2025/9/29 に編集しました

... もっと見る※ここから『ザ・ハント』ネタバレありです。 私が一番「うわ、逃げ切れるの?」って手に汗かいたのが、列車が動き出す直前のシーン。相手(ハンター)が嘲笑うみたいに手を振る感じが、追われる側の焦りを一気に加速させてて、序盤から心理戦が強めだなと思いました。しかも周りの乗客がショックで固まっている描写が入ることで、「この状況、普通じゃない」って空気が伝わってくるんですよね。 その後の見どころは、位置更新(追跡装置の更新タイミング)を意識した逃走。追う側が“次の更新”に合わせて詰めてくるので、逃げる側も「更新が来る前にどこまで移動できるか」を逆算して動くのがポイント。私はここがゲームっぽくて面白い反面、現実の街中で起きてるから怖さも増してると感じました。 スポーツセンター(試合会場)に向かう展開も最高にいやらしい(褒めてます)。終了のホイッスルが鳴った直後、観客が一斉に退場して“押し寄せる人波”になるじゃないですか。みんな同じユニフォームで、人の海の中では誰が誰なのか分からない。ここ、怪奇列車系の作品でよくある「閉鎖空間+群衆の不気味さ」に近いノリで、混乱がカモフラージュにも罠にもなる感じがゾクっとしました。 そして決定的に印象に残ったのが、近くの車のトランクに身を隠すくだり。追跡から逃れたと思った矢先に、本部の追跡装置が“隠れている車両を捕捉”するのが残酷で、安心させない脚本が上手い…。

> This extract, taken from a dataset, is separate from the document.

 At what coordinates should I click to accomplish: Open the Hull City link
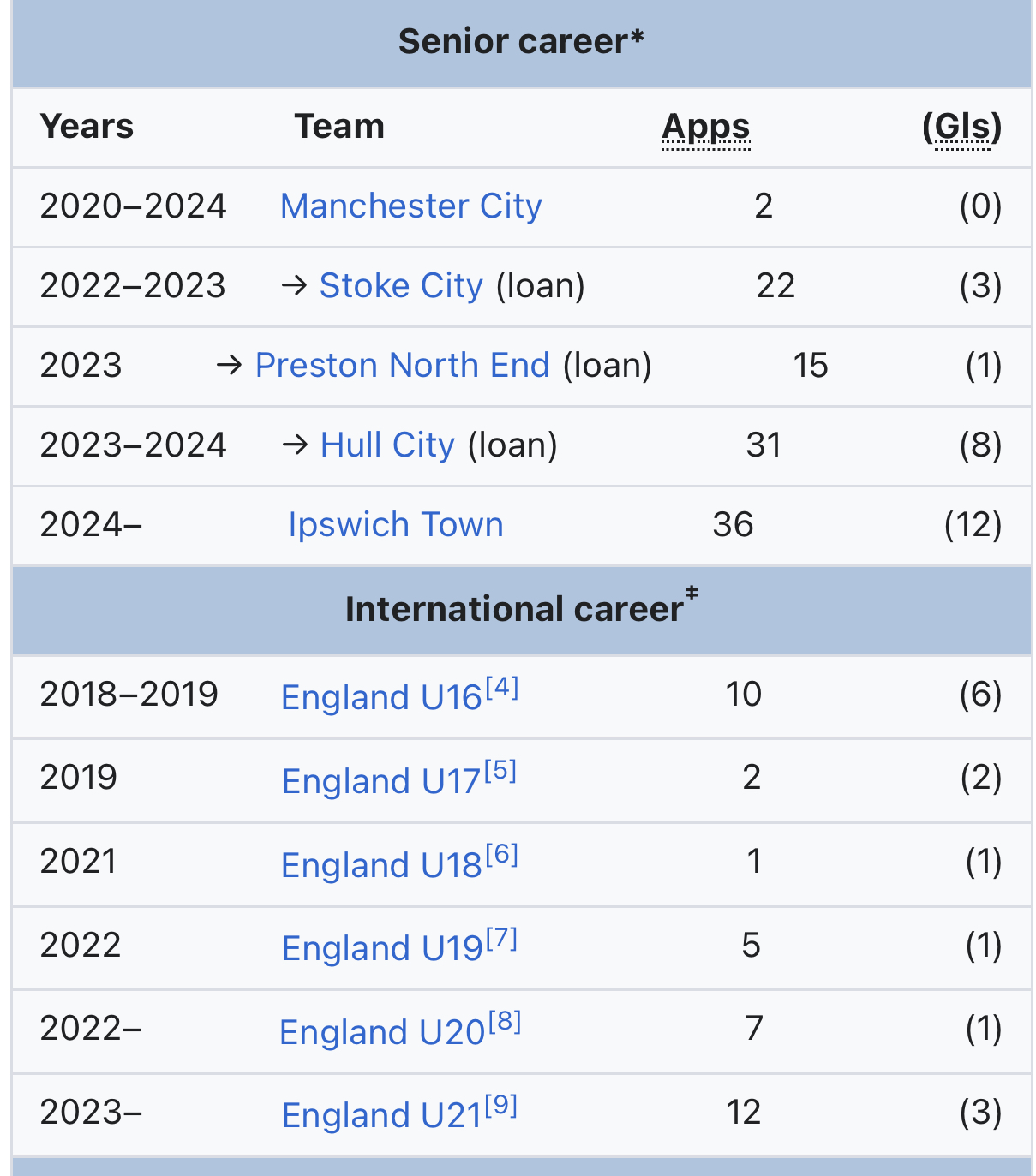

さらに車内の家族の会話が聞こえてきて、ジャックが慌て始める流れがリアルでした。「この賞金首ゲームから失格になる」って焦りもあって、必死にトランクを叩くしかないのがつらい。 まとめると、この映画の追跡パートは、列車→人混み→車という「逃げ場があるようでない場所」を連続で重ねてくるのが強み。ネタバレを知ったうえでも、位置更新のタイミングや群衆の描き方を意識して見返すと、緊張感がもう一段上がって面白かったです。